The Senate Education Committee also acted on this bill and did not make any additional amendments so the bill would only add social workers to the list of professionals.  There was discussion by the special education community that adding practitioners who could diagnose ADD/ADHD might lead to more referrals for special education services without providing the schools more money for this.  Senator Solon, a psychologist attempted to add the psychometric testing language that was offered and failed in the house, but that amendment was again defeated in the Senate. 
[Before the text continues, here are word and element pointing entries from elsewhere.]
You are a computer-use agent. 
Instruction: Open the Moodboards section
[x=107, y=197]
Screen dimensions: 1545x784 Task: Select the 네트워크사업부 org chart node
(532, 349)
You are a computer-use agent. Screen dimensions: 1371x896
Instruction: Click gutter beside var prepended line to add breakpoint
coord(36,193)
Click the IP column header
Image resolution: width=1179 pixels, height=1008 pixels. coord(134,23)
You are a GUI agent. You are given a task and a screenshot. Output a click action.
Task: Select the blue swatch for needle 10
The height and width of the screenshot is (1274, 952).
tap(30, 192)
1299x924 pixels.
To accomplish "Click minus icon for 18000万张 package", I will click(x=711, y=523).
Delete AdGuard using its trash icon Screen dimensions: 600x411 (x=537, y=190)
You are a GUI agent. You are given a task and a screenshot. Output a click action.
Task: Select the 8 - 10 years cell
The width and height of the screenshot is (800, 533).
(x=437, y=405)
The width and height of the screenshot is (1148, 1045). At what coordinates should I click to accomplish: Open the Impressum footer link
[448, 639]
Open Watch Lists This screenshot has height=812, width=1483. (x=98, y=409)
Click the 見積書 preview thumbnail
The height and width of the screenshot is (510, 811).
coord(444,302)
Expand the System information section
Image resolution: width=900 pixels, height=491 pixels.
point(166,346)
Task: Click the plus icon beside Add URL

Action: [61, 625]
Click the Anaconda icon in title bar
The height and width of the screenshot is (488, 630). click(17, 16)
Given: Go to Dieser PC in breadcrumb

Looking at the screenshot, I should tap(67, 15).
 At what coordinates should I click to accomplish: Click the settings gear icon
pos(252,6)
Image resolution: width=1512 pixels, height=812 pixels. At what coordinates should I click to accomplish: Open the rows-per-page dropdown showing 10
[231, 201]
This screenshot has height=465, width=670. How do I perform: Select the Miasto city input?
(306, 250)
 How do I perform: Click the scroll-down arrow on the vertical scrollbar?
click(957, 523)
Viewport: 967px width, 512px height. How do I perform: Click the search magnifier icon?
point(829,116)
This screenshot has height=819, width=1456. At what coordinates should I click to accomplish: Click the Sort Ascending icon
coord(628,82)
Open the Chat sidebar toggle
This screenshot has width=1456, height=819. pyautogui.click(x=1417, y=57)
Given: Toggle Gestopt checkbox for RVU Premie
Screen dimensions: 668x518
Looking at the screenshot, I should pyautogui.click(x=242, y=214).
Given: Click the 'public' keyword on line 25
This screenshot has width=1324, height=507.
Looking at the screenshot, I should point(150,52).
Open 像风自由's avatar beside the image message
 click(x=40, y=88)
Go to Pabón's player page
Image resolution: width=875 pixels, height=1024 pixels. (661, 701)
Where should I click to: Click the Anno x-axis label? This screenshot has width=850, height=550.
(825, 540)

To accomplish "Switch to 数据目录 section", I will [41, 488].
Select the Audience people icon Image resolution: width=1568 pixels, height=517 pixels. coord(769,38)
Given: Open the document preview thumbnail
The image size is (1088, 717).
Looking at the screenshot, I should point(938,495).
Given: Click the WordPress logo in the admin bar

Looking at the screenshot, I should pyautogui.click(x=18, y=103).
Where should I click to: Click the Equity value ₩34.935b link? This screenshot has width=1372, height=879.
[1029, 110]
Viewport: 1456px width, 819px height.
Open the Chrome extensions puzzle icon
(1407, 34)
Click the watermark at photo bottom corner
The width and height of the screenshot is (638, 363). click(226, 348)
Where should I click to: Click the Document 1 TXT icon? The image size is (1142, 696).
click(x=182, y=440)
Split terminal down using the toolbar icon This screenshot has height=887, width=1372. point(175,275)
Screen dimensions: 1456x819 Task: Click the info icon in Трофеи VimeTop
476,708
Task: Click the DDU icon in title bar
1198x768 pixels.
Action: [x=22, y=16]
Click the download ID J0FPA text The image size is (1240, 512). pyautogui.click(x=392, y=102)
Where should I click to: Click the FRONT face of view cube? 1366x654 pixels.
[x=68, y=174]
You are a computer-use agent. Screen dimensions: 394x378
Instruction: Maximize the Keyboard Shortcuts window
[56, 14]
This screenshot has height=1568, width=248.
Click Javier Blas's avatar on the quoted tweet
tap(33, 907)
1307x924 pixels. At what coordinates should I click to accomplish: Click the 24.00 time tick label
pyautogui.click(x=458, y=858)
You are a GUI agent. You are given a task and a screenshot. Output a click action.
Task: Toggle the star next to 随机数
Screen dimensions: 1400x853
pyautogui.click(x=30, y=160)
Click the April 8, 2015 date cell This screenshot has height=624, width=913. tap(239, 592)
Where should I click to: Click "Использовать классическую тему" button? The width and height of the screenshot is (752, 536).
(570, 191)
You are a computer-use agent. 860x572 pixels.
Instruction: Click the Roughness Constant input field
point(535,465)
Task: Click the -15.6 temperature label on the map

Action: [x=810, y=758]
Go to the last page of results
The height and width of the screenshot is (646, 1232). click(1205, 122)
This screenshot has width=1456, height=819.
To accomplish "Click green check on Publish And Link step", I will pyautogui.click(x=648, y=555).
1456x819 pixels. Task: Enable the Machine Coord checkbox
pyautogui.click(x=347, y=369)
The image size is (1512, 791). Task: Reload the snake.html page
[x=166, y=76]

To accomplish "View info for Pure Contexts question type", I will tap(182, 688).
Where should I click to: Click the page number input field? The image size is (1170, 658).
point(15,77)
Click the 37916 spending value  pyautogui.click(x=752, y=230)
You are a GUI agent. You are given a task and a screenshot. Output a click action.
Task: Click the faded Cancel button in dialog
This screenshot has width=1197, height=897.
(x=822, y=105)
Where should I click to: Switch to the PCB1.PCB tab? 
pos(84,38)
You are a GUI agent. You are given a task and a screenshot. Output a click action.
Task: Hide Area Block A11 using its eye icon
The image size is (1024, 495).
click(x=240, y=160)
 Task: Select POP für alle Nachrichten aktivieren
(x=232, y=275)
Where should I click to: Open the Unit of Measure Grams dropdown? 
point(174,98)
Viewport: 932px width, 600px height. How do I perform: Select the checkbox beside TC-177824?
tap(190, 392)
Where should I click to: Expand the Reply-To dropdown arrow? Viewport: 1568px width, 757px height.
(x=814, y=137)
No Smoking in Cars with Kids?
The House Health and Human Services Policy and Oversight Committee on March 17 heard H.F. 379 (Slawik, DFL-Maplewood).  The bill would allow law enforcement officers to issue citations to drivers of cars in which smoking was occurring and a child under 18 was present.  Tickets could be issued only if the driver was stopped for another offense.  After hearing testimony from public health officials, the bill was laid on the table.  Rep. Slawik said that she remains committed to passing the bill, but that the issue is not yet ready to move forward

Booze Prices to Go Up?
The House Health Care and Human Services Finance Division on March 16 heard two bills that would increase taxes on alcohol to fund CD treatment and law enforcement costs of treating substance abuse.  H.F. 1896 and H.F. 2125 (Clark, DFL-Minneapolis), would increase excise and gross receipts taxes on alcohol.  Those proposals are opposed by alcohol retailers and manufacturers.  The bills were laid over for possible inclusion in the omnibus HHS finance bill.  Last year an alcohol tax increase was in the tax bill vetoed by the Governor.

Legislature Passes Committee Deadlines
Friday, March 19, was the Legislature’s second committee deadline.   All bills must be through all policy committees by Friday or they are no longer “alive.”  This deadline does not apply to the finance and tax committees.

The next committee deadline is Monday, March 29.  This is for the divisions of House and Senate Finance Committees to act favorably on omnibus appropriations bills.

The Legislature is likely to recess after the March 29th deadline for an Easter/Passover Break.  They are on schedule to finish their work by the third week of May.